After locating the line that contains "You are a GUI", transcribe exactly that line and each one after it until the data ends, skipping pictures.

■ **Material supplied**:
★ ★ ★ ★ ★ ★ ★

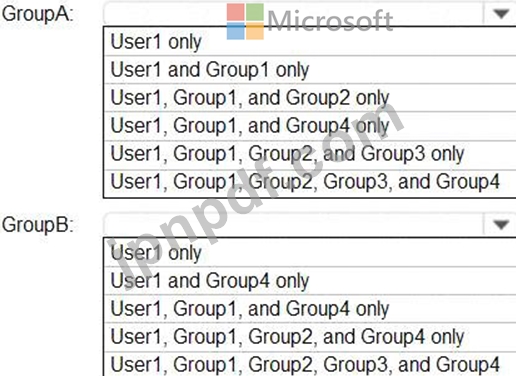
Task: Choose "User1, Group1, and Group4 only" in GroupB
Action: [x=310, y=309]
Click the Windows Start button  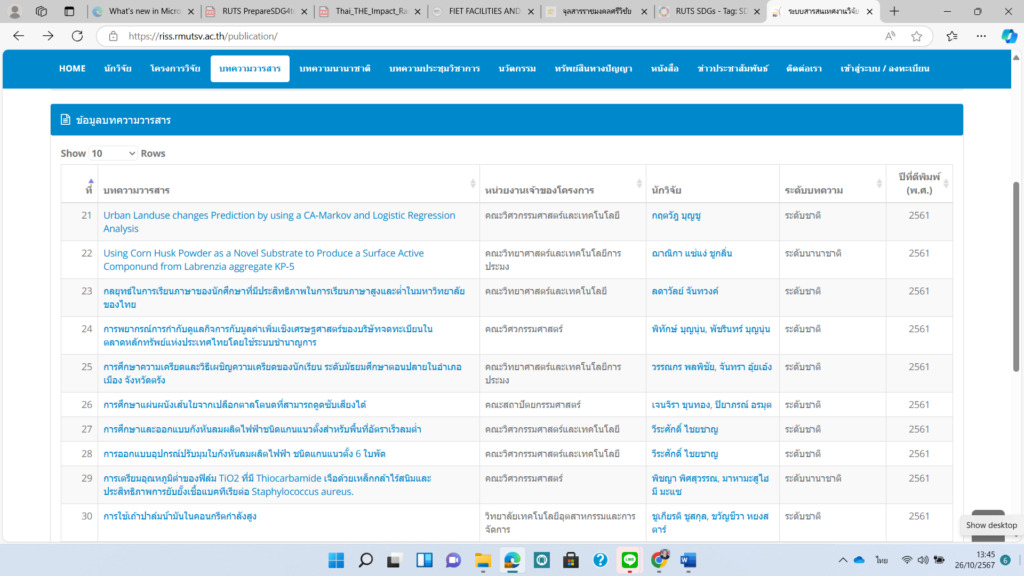pos(336,560)
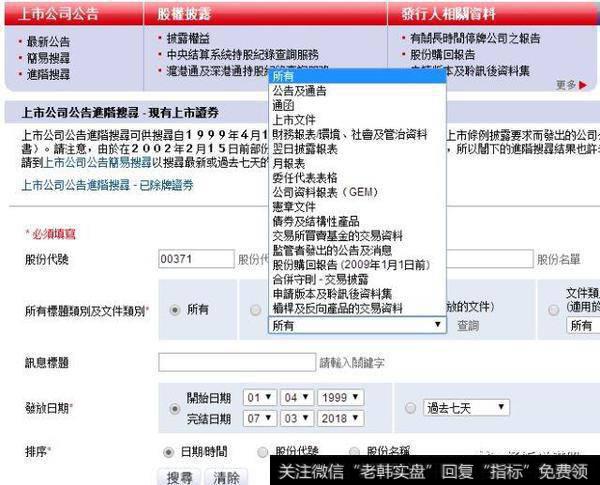Select the 所有 category radio button
Image resolution: width=600 pixels, height=485 pixels.
tap(176, 310)
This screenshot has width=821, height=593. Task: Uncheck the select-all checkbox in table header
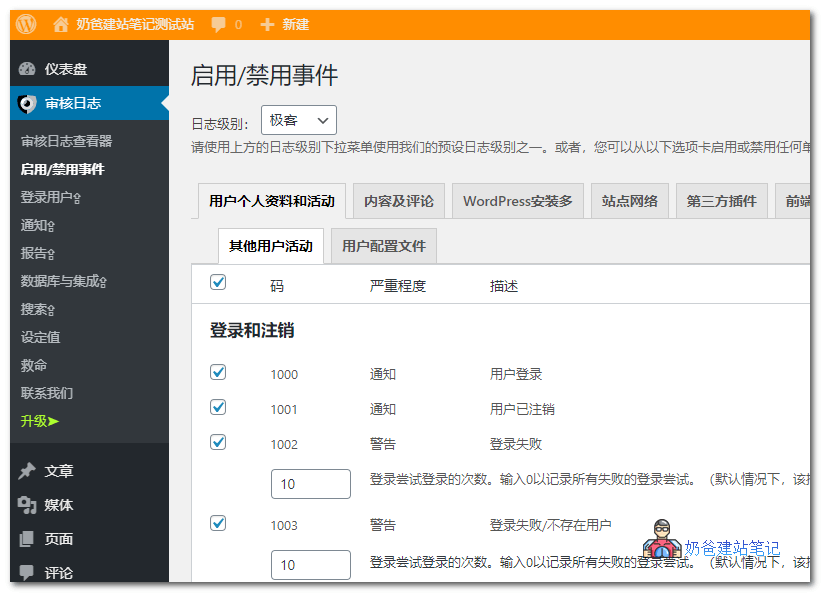pyautogui.click(x=217, y=282)
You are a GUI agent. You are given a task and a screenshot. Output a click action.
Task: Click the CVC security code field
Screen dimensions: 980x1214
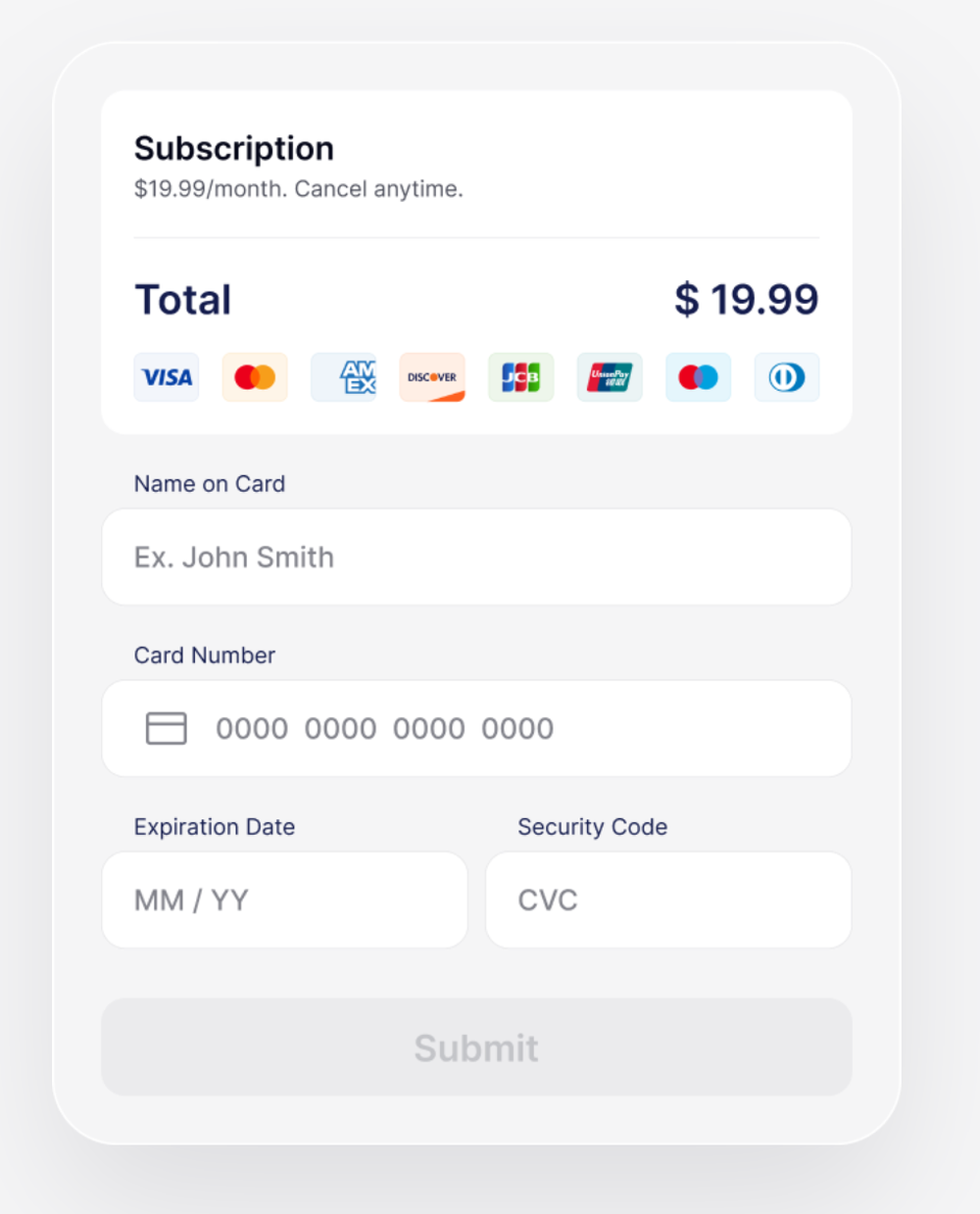pyautogui.click(x=667, y=899)
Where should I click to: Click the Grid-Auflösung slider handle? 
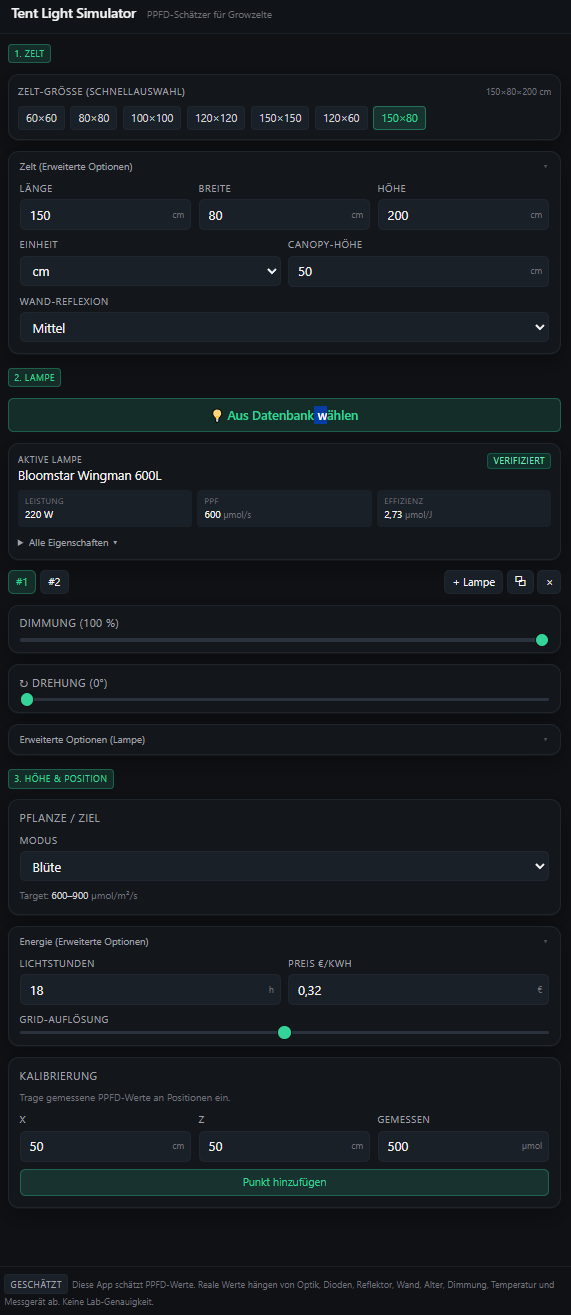click(284, 1032)
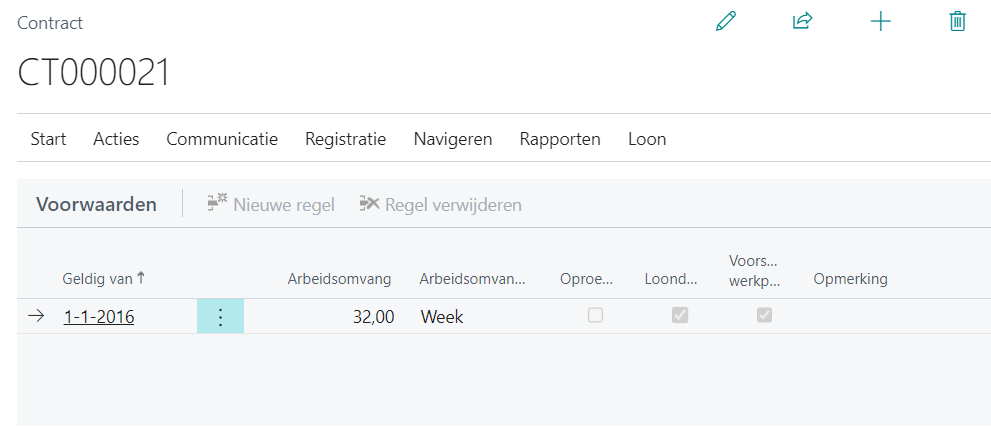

★ ★ ★ ★ ★ ★ ★

■ **Problem solution**:
You are a GUI agent. You are given a task and a screenshot. Output a click action.
Task: Click the CVC security code field
Screen dimensions: 980x1214
pyautogui.click(x=667, y=899)
Where should I click to: Click the Grid-Auflösung slider handle? 
click(284, 1032)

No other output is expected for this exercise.